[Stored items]
########################################

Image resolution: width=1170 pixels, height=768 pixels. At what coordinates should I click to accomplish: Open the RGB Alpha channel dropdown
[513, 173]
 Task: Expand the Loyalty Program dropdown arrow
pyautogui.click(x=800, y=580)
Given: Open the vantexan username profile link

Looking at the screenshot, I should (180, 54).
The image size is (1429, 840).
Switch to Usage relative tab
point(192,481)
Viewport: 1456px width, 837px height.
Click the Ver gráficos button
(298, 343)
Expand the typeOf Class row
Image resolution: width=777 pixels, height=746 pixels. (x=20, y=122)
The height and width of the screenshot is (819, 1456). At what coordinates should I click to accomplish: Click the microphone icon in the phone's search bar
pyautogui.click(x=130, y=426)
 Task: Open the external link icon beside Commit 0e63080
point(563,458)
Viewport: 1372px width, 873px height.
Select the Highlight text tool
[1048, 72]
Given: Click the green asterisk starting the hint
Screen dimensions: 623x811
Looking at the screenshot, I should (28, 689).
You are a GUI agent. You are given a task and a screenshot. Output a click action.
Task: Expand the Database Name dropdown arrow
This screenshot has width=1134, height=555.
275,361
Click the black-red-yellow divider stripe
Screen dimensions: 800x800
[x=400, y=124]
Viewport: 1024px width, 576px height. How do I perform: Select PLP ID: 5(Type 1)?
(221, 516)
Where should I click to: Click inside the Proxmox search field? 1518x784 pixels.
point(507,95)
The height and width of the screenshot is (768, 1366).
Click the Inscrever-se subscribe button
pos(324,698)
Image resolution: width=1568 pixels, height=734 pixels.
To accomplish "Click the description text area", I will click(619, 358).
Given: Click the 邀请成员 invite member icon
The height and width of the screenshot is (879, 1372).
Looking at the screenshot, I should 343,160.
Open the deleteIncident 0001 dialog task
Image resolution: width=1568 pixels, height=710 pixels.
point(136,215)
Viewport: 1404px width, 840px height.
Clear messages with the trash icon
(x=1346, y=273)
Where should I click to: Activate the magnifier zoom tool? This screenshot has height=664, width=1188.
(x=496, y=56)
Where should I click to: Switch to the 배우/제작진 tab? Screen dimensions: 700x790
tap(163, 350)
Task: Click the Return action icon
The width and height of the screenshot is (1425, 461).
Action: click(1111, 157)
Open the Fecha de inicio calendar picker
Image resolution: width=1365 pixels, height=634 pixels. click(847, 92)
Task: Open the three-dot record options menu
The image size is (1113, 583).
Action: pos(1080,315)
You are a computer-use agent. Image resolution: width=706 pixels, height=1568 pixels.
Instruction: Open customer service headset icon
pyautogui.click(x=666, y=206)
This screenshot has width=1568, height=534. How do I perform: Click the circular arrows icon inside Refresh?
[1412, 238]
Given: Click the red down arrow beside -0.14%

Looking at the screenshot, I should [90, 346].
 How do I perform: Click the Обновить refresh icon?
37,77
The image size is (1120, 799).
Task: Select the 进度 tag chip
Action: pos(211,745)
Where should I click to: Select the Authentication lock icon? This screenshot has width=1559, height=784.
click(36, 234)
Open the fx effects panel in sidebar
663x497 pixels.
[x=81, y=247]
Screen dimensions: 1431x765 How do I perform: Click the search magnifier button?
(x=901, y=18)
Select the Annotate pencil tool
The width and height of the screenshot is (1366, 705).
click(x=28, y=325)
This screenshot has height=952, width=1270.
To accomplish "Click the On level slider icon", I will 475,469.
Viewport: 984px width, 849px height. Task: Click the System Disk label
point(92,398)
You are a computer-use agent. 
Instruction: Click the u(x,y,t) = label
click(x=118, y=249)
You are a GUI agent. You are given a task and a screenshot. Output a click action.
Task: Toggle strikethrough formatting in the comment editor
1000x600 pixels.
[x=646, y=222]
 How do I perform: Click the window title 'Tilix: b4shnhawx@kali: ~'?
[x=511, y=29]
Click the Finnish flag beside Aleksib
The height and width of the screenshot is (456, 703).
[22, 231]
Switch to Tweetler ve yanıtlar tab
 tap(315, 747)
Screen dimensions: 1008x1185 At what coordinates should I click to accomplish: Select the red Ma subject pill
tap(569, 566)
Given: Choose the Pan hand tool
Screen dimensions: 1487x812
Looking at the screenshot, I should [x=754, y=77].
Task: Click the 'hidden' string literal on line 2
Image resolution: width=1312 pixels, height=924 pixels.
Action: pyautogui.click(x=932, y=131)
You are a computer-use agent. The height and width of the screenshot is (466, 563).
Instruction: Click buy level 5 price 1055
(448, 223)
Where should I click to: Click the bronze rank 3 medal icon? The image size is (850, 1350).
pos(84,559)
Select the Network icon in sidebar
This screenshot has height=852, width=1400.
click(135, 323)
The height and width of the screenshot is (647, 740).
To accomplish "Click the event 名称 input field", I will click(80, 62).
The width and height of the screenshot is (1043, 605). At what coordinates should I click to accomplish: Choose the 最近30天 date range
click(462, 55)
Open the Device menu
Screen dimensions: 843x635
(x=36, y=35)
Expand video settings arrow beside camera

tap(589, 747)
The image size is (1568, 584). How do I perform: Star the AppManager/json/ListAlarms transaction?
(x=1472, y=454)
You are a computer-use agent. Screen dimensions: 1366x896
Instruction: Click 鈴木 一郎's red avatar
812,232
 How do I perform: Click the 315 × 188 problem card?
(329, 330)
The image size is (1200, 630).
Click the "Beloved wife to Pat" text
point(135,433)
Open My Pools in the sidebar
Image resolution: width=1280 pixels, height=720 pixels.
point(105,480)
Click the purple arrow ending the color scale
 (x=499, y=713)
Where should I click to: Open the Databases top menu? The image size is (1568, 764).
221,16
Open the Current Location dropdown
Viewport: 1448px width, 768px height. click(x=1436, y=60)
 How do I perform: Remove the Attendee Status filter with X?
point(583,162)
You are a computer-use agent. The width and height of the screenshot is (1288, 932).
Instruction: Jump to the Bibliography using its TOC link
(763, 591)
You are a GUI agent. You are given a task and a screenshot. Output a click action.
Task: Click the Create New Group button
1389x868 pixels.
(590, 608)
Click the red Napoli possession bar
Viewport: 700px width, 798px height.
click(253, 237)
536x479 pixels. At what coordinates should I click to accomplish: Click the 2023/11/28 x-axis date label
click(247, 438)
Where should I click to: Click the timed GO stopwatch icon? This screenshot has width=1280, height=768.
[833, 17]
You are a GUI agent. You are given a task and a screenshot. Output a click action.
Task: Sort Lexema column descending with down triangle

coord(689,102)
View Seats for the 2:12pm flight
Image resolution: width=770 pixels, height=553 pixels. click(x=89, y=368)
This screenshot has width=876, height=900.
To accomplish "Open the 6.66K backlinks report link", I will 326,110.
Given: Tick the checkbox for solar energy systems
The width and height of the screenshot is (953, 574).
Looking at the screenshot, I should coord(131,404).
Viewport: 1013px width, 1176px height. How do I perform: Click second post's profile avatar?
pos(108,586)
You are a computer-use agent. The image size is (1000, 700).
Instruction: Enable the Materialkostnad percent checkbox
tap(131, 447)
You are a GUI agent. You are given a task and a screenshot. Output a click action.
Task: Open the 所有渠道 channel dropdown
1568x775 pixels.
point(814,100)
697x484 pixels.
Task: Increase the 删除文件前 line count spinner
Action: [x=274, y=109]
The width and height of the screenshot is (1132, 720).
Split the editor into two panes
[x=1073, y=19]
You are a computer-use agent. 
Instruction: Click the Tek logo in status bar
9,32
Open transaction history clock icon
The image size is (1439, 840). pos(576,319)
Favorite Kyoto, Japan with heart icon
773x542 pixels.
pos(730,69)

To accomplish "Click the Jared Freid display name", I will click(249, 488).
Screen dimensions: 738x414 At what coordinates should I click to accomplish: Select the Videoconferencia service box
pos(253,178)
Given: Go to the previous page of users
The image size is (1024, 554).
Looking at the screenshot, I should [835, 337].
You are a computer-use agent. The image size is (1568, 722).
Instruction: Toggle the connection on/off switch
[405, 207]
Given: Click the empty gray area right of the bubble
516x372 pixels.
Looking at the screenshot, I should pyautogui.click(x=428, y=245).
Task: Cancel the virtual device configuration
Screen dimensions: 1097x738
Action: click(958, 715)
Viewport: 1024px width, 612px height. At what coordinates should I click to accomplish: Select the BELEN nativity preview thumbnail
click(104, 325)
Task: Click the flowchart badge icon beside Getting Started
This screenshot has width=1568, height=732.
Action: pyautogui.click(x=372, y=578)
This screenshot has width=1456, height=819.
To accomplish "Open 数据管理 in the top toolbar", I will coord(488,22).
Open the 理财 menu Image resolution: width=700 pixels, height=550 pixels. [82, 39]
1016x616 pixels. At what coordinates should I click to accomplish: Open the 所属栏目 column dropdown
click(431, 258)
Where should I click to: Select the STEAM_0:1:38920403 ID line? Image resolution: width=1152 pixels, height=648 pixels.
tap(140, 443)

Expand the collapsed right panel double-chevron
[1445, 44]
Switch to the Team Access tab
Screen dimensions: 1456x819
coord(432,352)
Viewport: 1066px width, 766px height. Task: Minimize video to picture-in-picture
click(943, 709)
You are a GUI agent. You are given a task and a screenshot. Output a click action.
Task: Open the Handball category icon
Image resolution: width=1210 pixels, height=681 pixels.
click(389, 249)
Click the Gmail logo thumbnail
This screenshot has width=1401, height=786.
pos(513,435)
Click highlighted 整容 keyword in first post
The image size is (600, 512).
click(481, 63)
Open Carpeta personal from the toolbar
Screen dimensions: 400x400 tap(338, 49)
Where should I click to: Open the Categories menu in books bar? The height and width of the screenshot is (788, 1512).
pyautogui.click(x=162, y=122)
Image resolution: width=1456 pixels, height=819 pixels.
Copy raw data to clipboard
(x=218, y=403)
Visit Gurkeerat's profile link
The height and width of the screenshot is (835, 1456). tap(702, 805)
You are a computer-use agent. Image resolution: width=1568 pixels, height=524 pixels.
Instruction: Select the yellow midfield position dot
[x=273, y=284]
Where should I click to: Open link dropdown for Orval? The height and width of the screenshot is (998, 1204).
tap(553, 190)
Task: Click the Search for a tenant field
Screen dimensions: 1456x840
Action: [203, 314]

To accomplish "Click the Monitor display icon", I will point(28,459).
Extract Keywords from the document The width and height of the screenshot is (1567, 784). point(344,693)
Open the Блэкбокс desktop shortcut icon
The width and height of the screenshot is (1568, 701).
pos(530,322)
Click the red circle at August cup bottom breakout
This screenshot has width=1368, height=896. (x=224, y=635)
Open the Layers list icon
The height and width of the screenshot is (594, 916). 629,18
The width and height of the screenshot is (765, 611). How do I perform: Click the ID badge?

########################################

### DIRECTIONS FOR THIS TASK
Reproduce the material above word for word, starting at its first line and stopping after the line that contains "will click(619, 358).", including that line.

### REPLY TO THE TASK
Image resolution: width=1170 pixels, height=768 pixels. At what coordinates should I click to accomplish: Open the RGB Alpha channel dropdown
[513, 173]
 Task: Expand the Loyalty Program dropdown arrow
pyautogui.click(x=800, y=580)
Given: Open the vantexan username profile link

Looking at the screenshot, I should (180, 54).
The image size is (1429, 840).
Switch to Usage relative tab
point(192,481)
Viewport: 1456px width, 837px height.
Click the Ver gráficos button
(298, 343)
Expand the typeOf Class row
Image resolution: width=777 pixels, height=746 pixels. (x=20, y=122)
The height and width of the screenshot is (819, 1456). At what coordinates should I click to accomplish: Click the microphone icon in the phone's search bar
pyautogui.click(x=130, y=426)
 Task: Open the external link icon beside Commit 0e63080
point(563,458)
Viewport: 1372px width, 873px height.
Select the Highlight text tool
[1048, 72]
Given: Click the green asterisk starting the hint
Screen dimensions: 623x811
Looking at the screenshot, I should (28, 689).
You are a GUI agent. You are given a task and a screenshot. Output a click action.
Task: Expand the Database Name dropdown arrow
This screenshot has width=1134, height=555.
275,361
Click the black-red-yellow divider stripe
Screen dimensions: 800x800
[x=400, y=124]
Viewport: 1024px width, 576px height. How do I perform: Select PLP ID: 5(Type 1)?
(221, 516)
Where should I click to: Click inside the Proxmox search field? 1518x784 pixels.
point(507,95)
The height and width of the screenshot is (768, 1366).
Click the Inscrever-se subscribe button
pos(324,698)
Image resolution: width=1568 pixels, height=734 pixels.
To accomplish "Click the description text area", I will click(619, 358).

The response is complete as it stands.